The Economic Sociology of Migration
The Economic Sociology of Migration
Thursday, 10 July 2025: 15:00-16:45
Location: SJES030 (Faculty of Legal, Economic, and Social Sciences (JES))
RC02 Economy and Society (host committee) Language: English
The Economic Sociology of Immigration edited by Alexandro Portes in 1995 characteristically focussed on the integration of migrants in their destinations countries, and the impact of migrant labor on destination labor markets. Thirty years later, research has turned to understanding migration infrastructures, migration markets, and migration industries that traverse territorial jurisdictions, and develop through patterns of circular and return migration.
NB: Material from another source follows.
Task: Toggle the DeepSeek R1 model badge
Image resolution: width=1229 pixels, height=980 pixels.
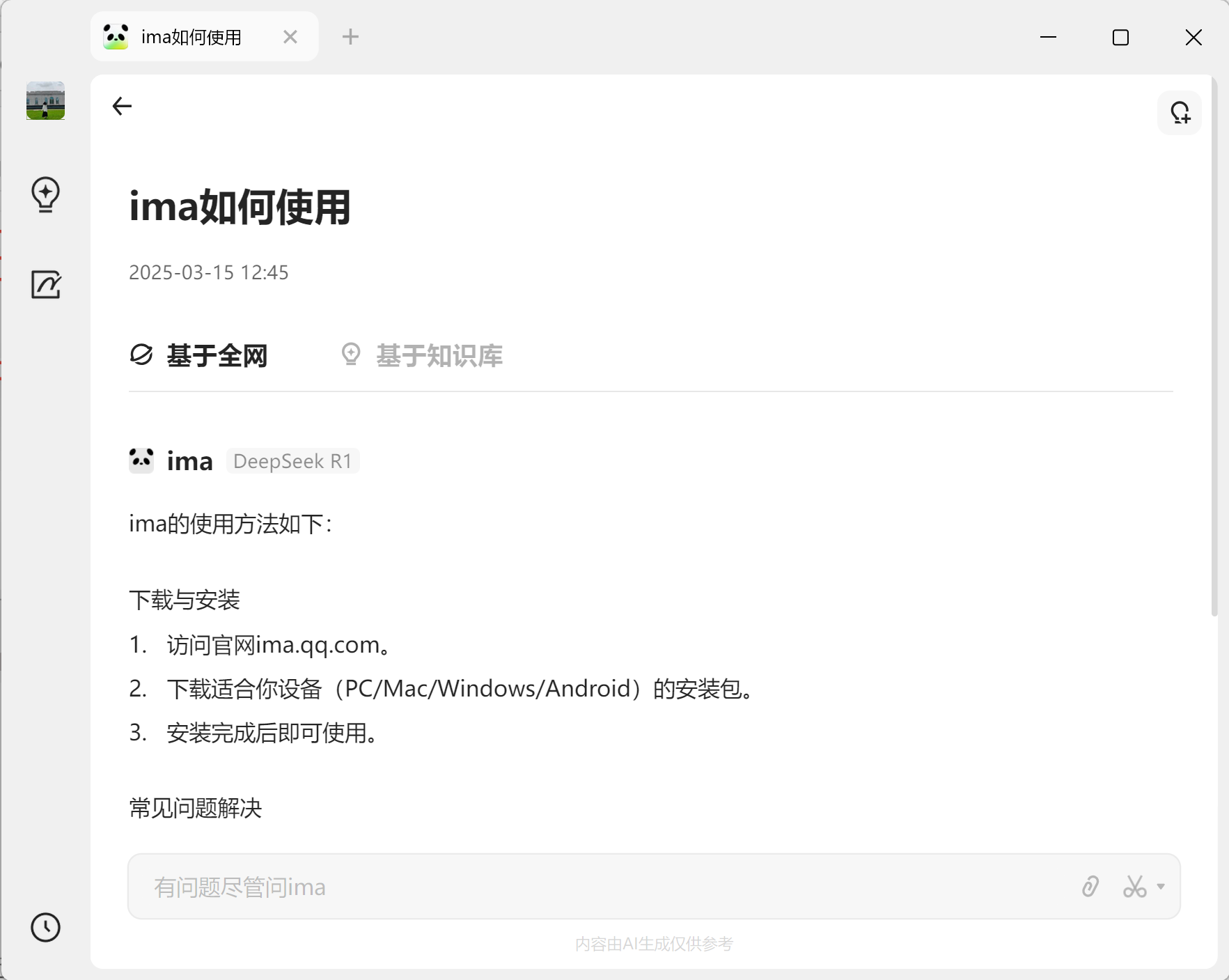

The authority imposed by sending states on outmigration, the role of bilateral treaties between sending and receiving states, power asymmetries that determine whether and how these balance the interests of both, the predominant role of brokers and other intermediaries in facilitating the recruitment, movement, placement and control of migrant labor, the financialization of migration through money-lending and money-sending, the interaction of immigration control and de-regulated employment on the job and social mobility that can be attained through migration are possible components of a new economic sociology of migration explored in this panel. Papers consider, but clearly move beyond the experiences of migrants to focus on the actors (migrants, states, intermediaries) embedding labor mobilities into emerging transnational social structures and social institutions. An important question concerns movements for de-commodifying migrant labor and the social organization of protections to ensure the reproduction of migrant labor across territorial jurisdictions.